» **YOUR INSTRUCTIONS**:
Which lines of the entries below include "target"? List them all.

[GIVEN RECORDS]

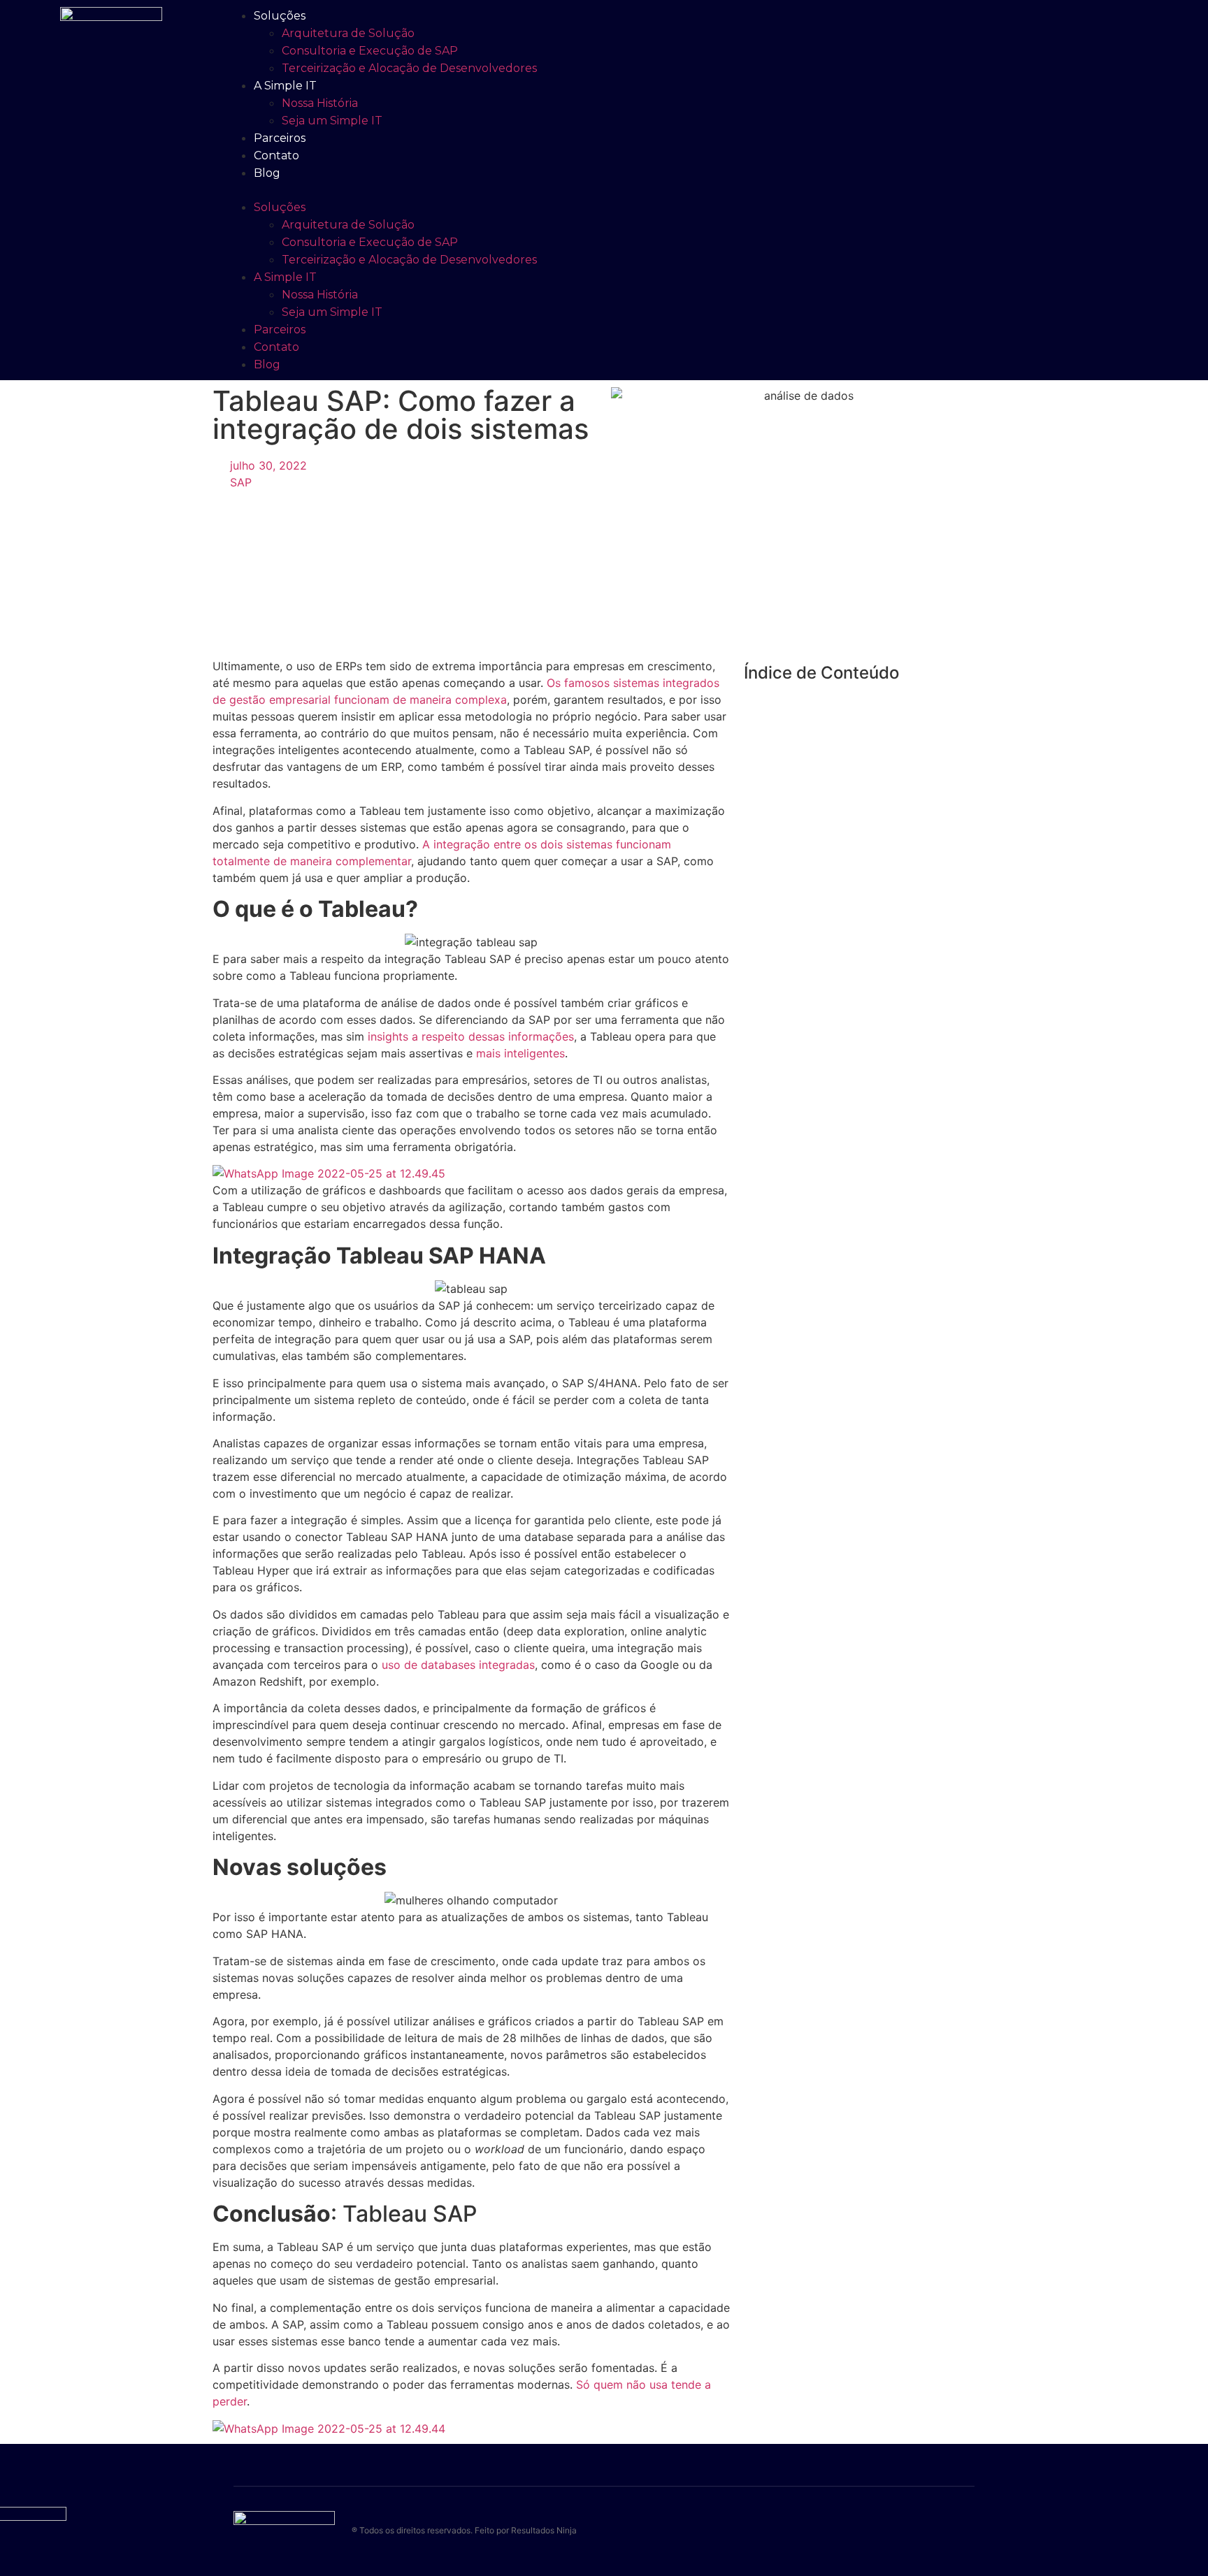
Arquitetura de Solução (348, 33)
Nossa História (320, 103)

[/GIVEN RECORDS]
[GIVEN RECORDS]

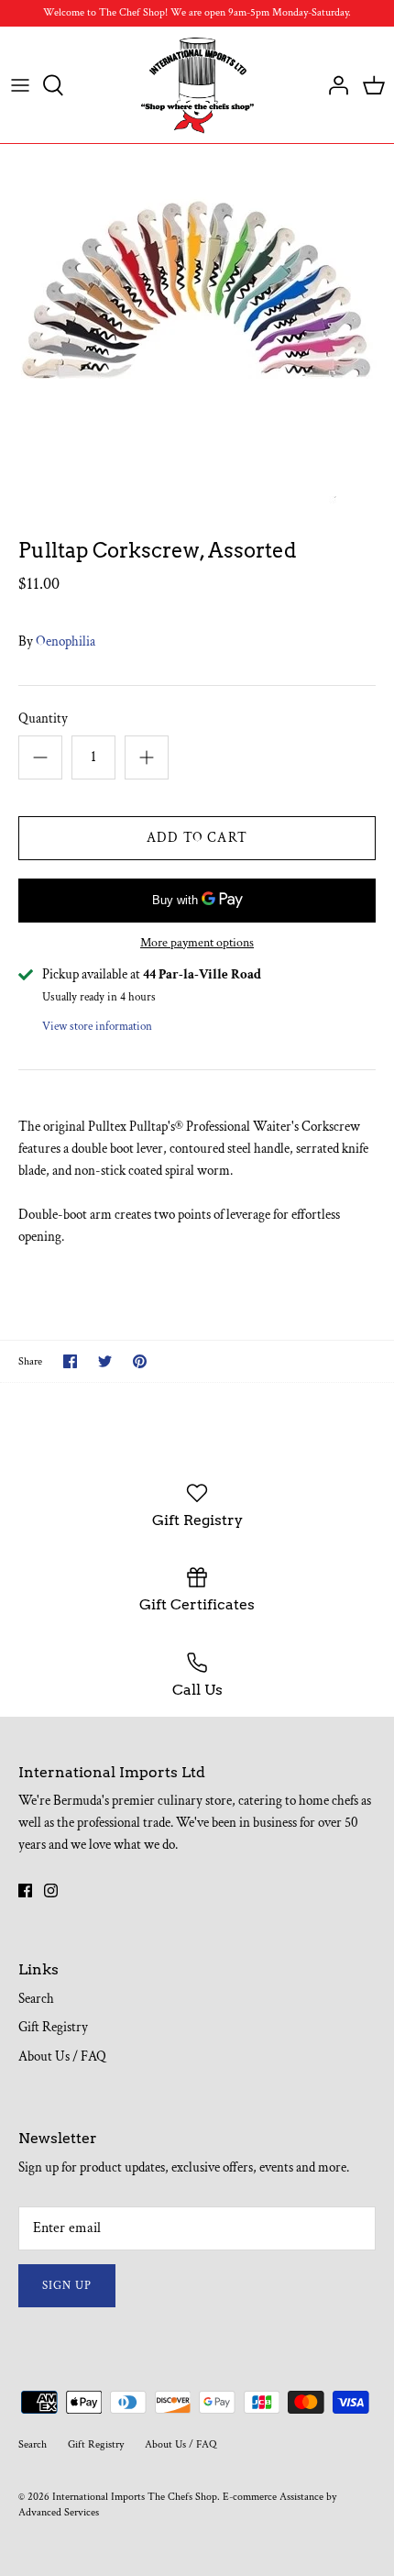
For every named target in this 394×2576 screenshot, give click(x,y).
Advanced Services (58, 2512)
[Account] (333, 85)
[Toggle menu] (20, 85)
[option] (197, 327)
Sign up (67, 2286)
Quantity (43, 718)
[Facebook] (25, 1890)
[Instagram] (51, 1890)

[/GIVEN RECORDS]
[GIVEN RECORDS]

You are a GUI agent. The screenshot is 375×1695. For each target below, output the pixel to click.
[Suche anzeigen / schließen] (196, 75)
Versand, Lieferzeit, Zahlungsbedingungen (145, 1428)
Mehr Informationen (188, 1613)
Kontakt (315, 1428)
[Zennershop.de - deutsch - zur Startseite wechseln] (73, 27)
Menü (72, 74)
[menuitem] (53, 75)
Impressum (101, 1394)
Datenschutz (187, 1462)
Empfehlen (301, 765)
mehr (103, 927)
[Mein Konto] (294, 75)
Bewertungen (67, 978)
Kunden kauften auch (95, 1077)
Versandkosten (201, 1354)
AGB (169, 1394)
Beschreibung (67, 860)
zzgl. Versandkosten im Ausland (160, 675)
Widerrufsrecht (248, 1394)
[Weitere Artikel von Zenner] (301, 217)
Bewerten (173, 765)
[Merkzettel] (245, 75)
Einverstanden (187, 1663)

[/GIVEN RECORDS]

» **REPLY TO THE EXERCISE**:
For every named target in this 394×2576 screenshot, give click(x,y).
You are a GUI agent. The screenshot is 375×1695. For each target below, output the pixel to click.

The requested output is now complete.